** Given records follows **

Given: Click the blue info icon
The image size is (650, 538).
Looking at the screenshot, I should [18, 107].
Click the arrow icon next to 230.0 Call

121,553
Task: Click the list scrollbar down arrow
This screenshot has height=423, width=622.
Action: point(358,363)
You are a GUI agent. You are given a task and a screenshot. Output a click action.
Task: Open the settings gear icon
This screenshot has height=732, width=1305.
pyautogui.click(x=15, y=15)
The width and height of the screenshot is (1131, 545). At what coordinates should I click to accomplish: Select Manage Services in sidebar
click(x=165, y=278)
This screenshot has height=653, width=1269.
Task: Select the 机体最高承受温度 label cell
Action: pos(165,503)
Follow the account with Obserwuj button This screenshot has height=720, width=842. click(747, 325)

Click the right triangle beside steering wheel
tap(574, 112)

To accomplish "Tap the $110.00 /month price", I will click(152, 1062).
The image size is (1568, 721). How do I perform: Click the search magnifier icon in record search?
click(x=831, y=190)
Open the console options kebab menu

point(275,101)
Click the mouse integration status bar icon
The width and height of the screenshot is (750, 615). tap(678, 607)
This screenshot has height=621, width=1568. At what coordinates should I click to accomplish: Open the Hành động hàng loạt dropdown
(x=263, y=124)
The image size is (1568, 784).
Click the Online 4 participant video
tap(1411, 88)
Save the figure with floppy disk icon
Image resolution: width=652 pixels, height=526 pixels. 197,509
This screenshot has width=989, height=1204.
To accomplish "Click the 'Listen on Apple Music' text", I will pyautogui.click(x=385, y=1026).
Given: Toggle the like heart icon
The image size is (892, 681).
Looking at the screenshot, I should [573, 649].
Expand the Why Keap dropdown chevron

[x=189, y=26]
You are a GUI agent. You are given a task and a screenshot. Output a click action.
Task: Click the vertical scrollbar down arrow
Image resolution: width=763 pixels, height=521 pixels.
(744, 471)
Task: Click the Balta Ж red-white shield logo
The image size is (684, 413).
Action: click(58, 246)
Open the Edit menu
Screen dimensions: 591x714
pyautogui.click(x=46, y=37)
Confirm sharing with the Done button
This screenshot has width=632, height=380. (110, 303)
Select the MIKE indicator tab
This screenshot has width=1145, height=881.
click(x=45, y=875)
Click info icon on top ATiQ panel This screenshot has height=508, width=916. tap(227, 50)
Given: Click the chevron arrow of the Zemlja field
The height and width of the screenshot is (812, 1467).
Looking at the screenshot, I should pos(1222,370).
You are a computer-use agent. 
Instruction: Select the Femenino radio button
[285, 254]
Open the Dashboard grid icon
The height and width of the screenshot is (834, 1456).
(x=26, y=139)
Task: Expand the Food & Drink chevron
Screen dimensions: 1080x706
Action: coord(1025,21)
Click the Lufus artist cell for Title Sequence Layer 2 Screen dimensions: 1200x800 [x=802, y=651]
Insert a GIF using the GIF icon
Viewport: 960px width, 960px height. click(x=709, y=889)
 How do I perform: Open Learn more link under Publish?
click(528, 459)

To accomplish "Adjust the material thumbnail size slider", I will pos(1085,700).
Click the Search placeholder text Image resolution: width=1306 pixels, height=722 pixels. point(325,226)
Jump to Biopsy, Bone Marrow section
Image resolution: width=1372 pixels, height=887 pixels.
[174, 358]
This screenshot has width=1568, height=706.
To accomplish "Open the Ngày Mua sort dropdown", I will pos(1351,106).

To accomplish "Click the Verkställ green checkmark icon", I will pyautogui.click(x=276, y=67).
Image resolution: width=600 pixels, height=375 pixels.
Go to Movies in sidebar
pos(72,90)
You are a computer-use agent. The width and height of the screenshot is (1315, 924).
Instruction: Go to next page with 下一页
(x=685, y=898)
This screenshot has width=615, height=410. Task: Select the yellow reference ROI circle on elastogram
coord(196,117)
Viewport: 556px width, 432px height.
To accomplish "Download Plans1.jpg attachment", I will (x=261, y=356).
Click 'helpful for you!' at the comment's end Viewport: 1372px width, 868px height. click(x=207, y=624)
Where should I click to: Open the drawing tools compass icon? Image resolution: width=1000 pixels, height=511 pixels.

** End of Given records **

__Problem description__. Exactly as written, transcribe each line of the data.

__Exercise response__.
Given: Click the blue info icon
The image size is (650, 538).
Looking at the screenshot, I should [18, 107].
Click the arrow icon next to 230.0 Call

121,553
Task: Click the list scrollbar down arrow
This screenshot has height=423, width=622.
Action: point(358,363)
You are a GUI agent. You are given a task and a screenshot. Output a click action.
Task: Open the settings gear icon
This screenshot has height=732, width=1305.
pyautogui.click(x=15, y=15)
The width and height of the screenshot is (1131, 545). At what coordinates should I click to accomplish: Select Manage Services in sidebar
click(x=165, y=278)
This screenshot has height=653, width=1269.
Task: Select the 机体最高承受温度 label cell
Action: pos(165,503)
Follow the account with Obserwuj button This screenshot has height=720, width=842. click(747, 325)

Click the right triangle beside steering wheel
tap(574, 112)

To accomplish "Tap the $110.00 /month price", I will click(152, 1062).
The image size is (1568, 721). How do I perform: Click the search magnifier icon in record search?
click(x=831, y=190)
Open the console options kebab menu

point(275,101)
Click the mouse integration status bar icon
The width and height of the screenshot is (750, 615). tap(678, 607)
This screenshot has height=621, width=1568. At what coordinates should I click to accomplish: Open the Hành động hàng loạt dropdown
(x=263, y=124)
The image size is (1568, 784).
Click the Online 4 participant video
tap(1411, 88)
Save the figure with floppy disk icon
Image resolution: width=652 pixels, height=526 pixels. 197,509
This screenshot has width=989, height=1204.
To accomplish "Click the 'Listen on Apple Music' text", I will pyautogui.click(x=385, y=1026).
Given: Toggle the like heart icon
The image size is (892, 681).
Looking at the screenshot, I should [573, 649].
Expand the Why Keap dropdown chevron

[x=189, y=26]
You are a GUI agent. You are given a task and a screenshot. Output a click action.
Task: Click the vertical scrollbar down arrow
Image resolution: width=763 pixels, height=521 pixels.
(744, 471)
Task: Click the Balta Ж red-white shield logo
The image size is (684, 413).
Action: click(58, 246)
Open the Edit menu
Screen dimensions: 591x714
pyautogui.click(x=46, y=37)
Confirm sharing with the Done button
This screenshot has width=632, height=380. (110, 303)
Select the MIKE indicator tab
This screenshot has width=1145, height=881.
click(x=45, y=875)
Click info icon on top ATiQ panel This screenshot has height=508, width=916. tap(227, 50)
Given: Click the chevron arrow of the Zemlja field
The height and width of the screenshot is (812, 1467).
Looking at the screenshot, I should pos(1222,370).
You are a computer-use agent. 
Instruction: Select the Femenino radio button
[285, 254]
Open the Dashboard grid icon
The height and width of the screenshot is (834, 1456).
(x=26, y=139)
Task: Expand the Food & Drink chevron
Screen dimensions: 1080x706
Action: coord(1025,21)
Click the Lufus artist cell for Title Sequence Layer 2 Screen dimensions: 1200x800 [x=802, y=651]
Insert a GIF using the GIF icon
Viewport: 960px width, 960px height. click(x=709, y=889)
 How do I perform: Open Learn more link under Publish?
click(528, 459)

To accomplish "Adjust the material thumbnail size slider", I will pos(1085,700).
Click the Search placeholder text Image resolution: width=1306 pixels, height=722 pixels. point(325,226)
Jump to Biopsy, Bone Marrow section
Image resolution: width=1372 pixels, height=887 pixels.
[174, 358]
This screenshot has width=1568, height=706.
To accomplish "Open the Ngày Mua sort dropdown", I will pos(1351,106).

To accomplish "Click the Verkställ green checkmark icon", I will pyautogui.click(x=276, y=67).
Image resolution: width=600 pixels, height=375 pixels.
Go to Movies in sidebar
pos(72,90)
You are a computer-use agent. The width and height of the screenshot is (1315, 924).
Instruction: Go to next page with 下一页
(x=685, y=898)
This screenshot has width=615, height=410. Task: Select the yellow reference ROI circle on elastogram
coord(196,117)
Viewport: 556px width, 432px height.
To accomplish "Download Plans1.jpg attachment", I will (x=261, y=356).
Click 'helpful for you!' at the comment's end Viewport: 1372px width, 868px height. click(x=207, y=624)
Where should I click to: Open the drawing tools compass icon? Image resolution: width=1000 pixels, height=511 pixels.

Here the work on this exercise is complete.